Chancellor Olaf Scholz on Saturday inaugurated Germany’s first liquefied natural gas (LNG) terminal in the northern port city of Wilhelmshaven.
Scholz hailed the terminal as a “very, very important contribution to our security,” saying it will help reduced the country’s energy dependency on Russia.
After Moscow launched its war on Ukraine, Germany quickly decided to build its LNG infrastructure to make its energy supply independent of pipeline gas from Russia, he said.
Referring to plans to build four more LNG terminals by the end of 2023, Scholz said: “By the end of next year, we are expected to have an import capacity of over 30 billion cubic meters of gas.”
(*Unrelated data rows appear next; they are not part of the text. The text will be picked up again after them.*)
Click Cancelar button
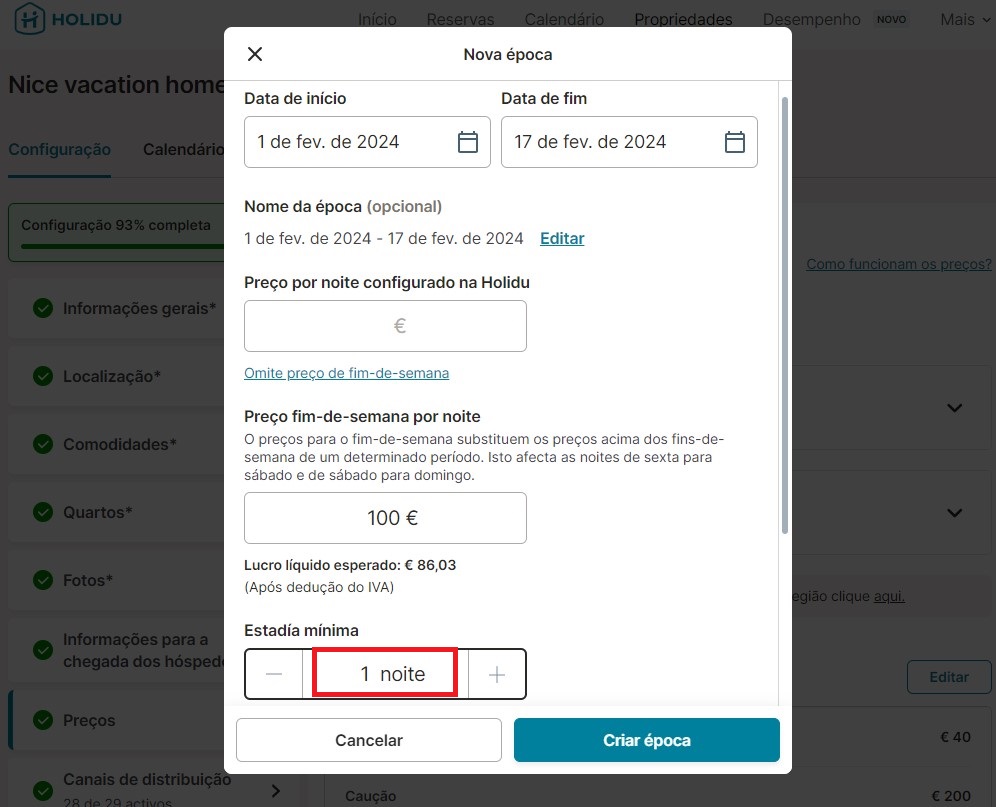Screen dimensions: 996x807 pos(369,740)
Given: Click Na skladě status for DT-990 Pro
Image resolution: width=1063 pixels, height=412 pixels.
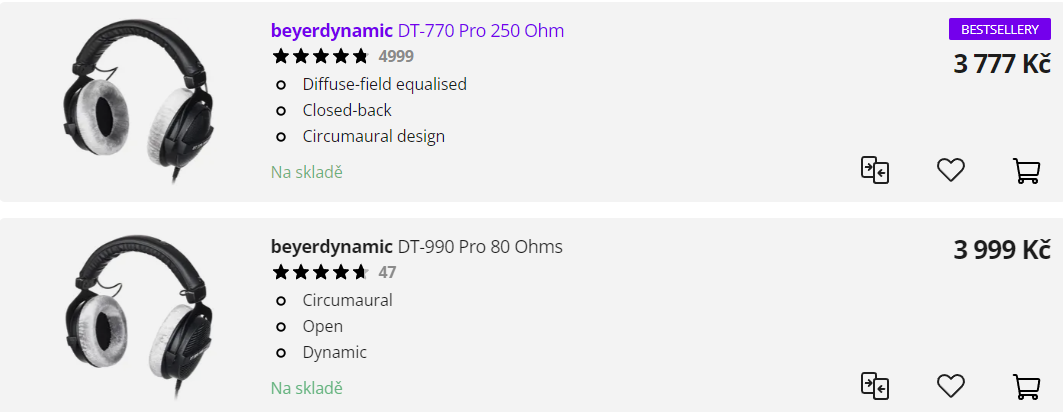Looking at the screenshot, I should (x=307, y=388).
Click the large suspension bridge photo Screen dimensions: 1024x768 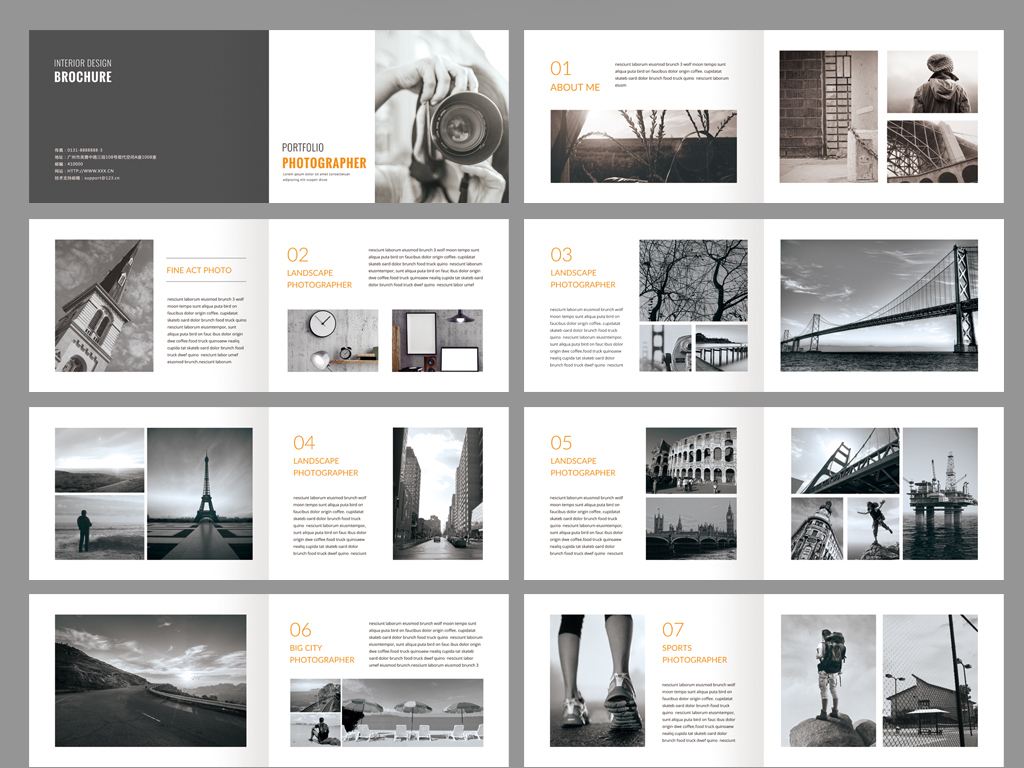point(879,305)
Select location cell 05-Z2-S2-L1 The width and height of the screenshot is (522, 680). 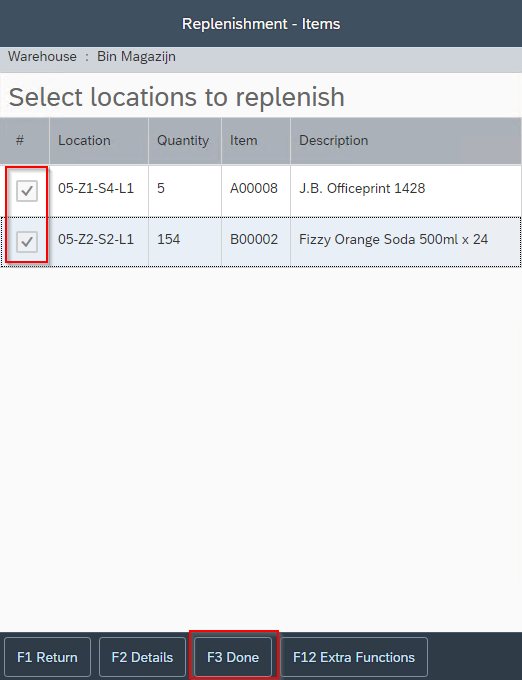[96, 239]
According to the German government, the planned LNG terminals can meet a third of the country’s natural gas needs.
Scholz gave the nod for the construction of terminals in Wilhelmshaven and Brunsbuttel on Feb. 27, just three days after the start of Ukraine war.
To receive enough LNG to replace Russian gas entirely in the coming years, Berlin is also building LNG terminals in Stade and Lubmin.
The German government is trying to diversify its natural gas supply sources by purchasing more gas from Norway and increasing imports via pipelines from Belgium and the Netherlands.
Before the Ukraine war, Russia was supplying 55% of Germany’s natural gas.
Since the Nord Stream pipeline blasts in September, Germany has been importing no gas from Russia.